IN THE UNITED STATES DISTRICT COURT FOR THE NORTHERN DISTRICT OF ILLINOIS EASTERN DIVISION


September 29, 2009

JOHN RUTHERFORD, ERIC THOMPSON, ROBERT ZONTA, BRIAN MCNAIR, GEORGE STATHIS, RALPH MURILLO, REYNALDO DELGADO, AND TIMOTHY GARVEY, PLAINTIFFS,
v.
JUDGE & DOLPH LTD. N/K/A JUDGE & DOLPH LLC, INTERNATIONAL BROTHERHOOD OF TEAMSTERS, TEAMSTER LOCAL UNION 705 AND TEAMSTER LOCAL UNION 744, DEFENDANTS.

The opinion of the court was delivered by: Harry D. Leinenweber, Judge United States District Court

Hon. Harry D. Leinenweber

MEMORANDUM OPINION AND ORDER

In this hybrid Section 301 (National Labor Relations Act, 29 U.S.C. § 185) case, eight former employees of Judge & Dolph (hereinafter, "J&D") contend that J&D breached its collective bargaining agreement with the Defendant Teamster Local Union 705 (hereinafter, "Local 705") and that Local 705 and the International Brotherhood of Teamsters (hereinafter, "IBOT") breached their duty of fair representation. (The Plaintiffs also contended that Teamster Local Union 744 also breached its duty of faire representation but has since agreed to Local 744's dismissal.)

I. BACKGROUND

The plaintiffs are former truck driver employees of J&D and members of Local 705 and the IBOT. J&D is a wine and spirits distributor. The Local and the International are labor organizations. On April 1, 2003, J&D and Local 705 entered into a collective bargaining agreement (the "CBA") for the term was of April 1, 2003 through March 31, 2007. The contract contained a provision allowing either party to serve on the other a written notice of desire to cancel so long as it was served at least 60 days prior to March 31, 2007. If no such notice was served and if either party desired to continue the agreement or negotiate changes, the party could serve a notice on the other of such desire and the contract was to continue in effect.

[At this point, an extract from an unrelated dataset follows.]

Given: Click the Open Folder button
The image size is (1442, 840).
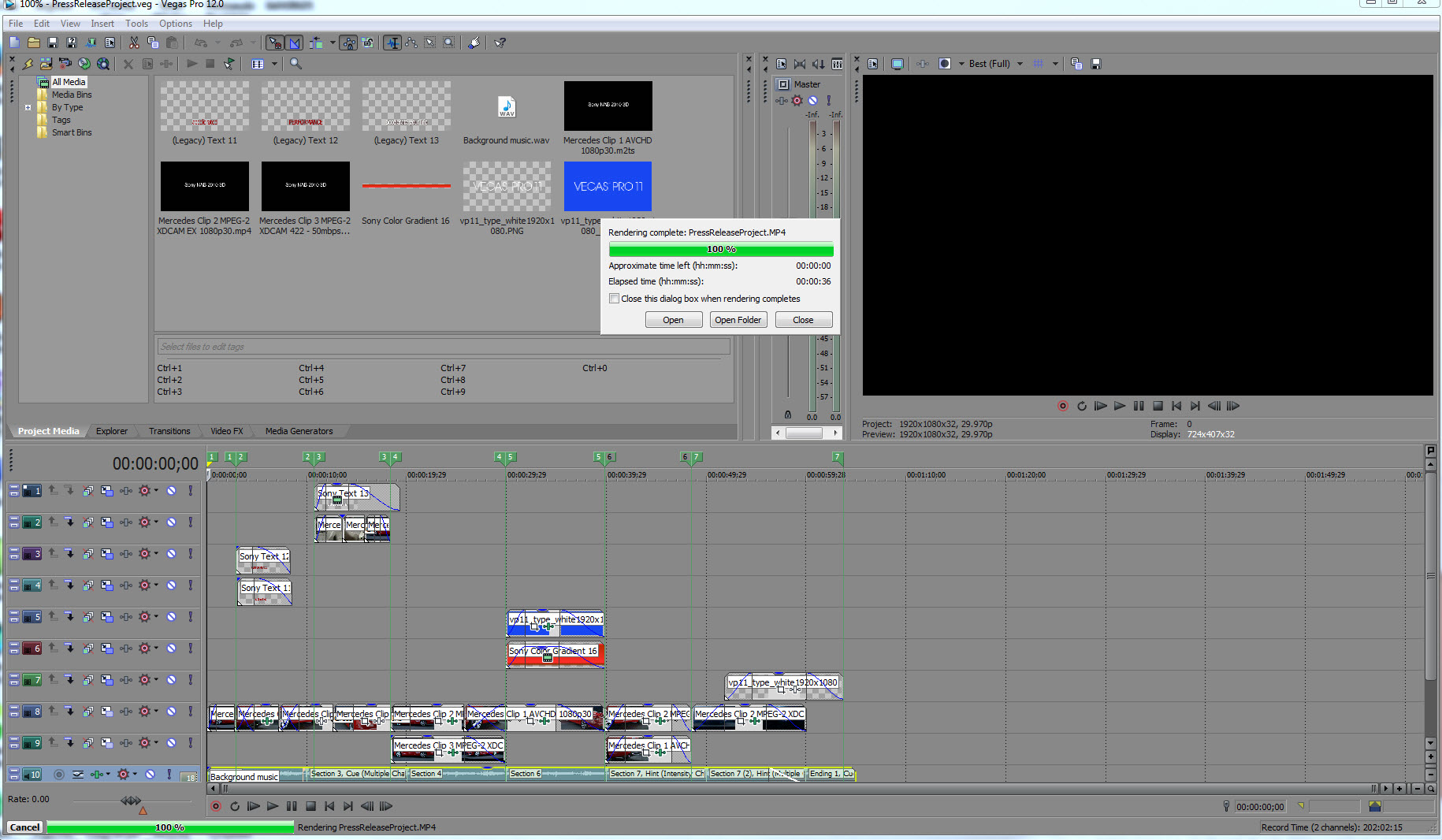Looking at the screenshot, I should coord(738,320).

On November 16, 2006, well before the 60-day deadline, Local 705 served a notice in the following terms:

Pursuant to the provision of the current, April 1, 2003 through March 31, 2007 Collective Bargaining agreement (CBA) Article 23, Sections 1 and 2 between Judge & Dolph LTD, and the Union, please accept this letter as official notice of both terminate and negotiate modifications. In order to clarify the Union's bargaining position, relative to successor contract negotiations, it is the Union's desire to negotiate modifications to the current CBA, but Local 705 does not desire to continue or extend the current CBA beyond its expiration date of March 31, 2007.

The union remains committed to engage in good faith bargaining for a successor contract, as regulated under provisions of the NLRA.

There is no allegation in the Complaint that J&D and Local 705 reached a successor Collective Bargaining Agreement.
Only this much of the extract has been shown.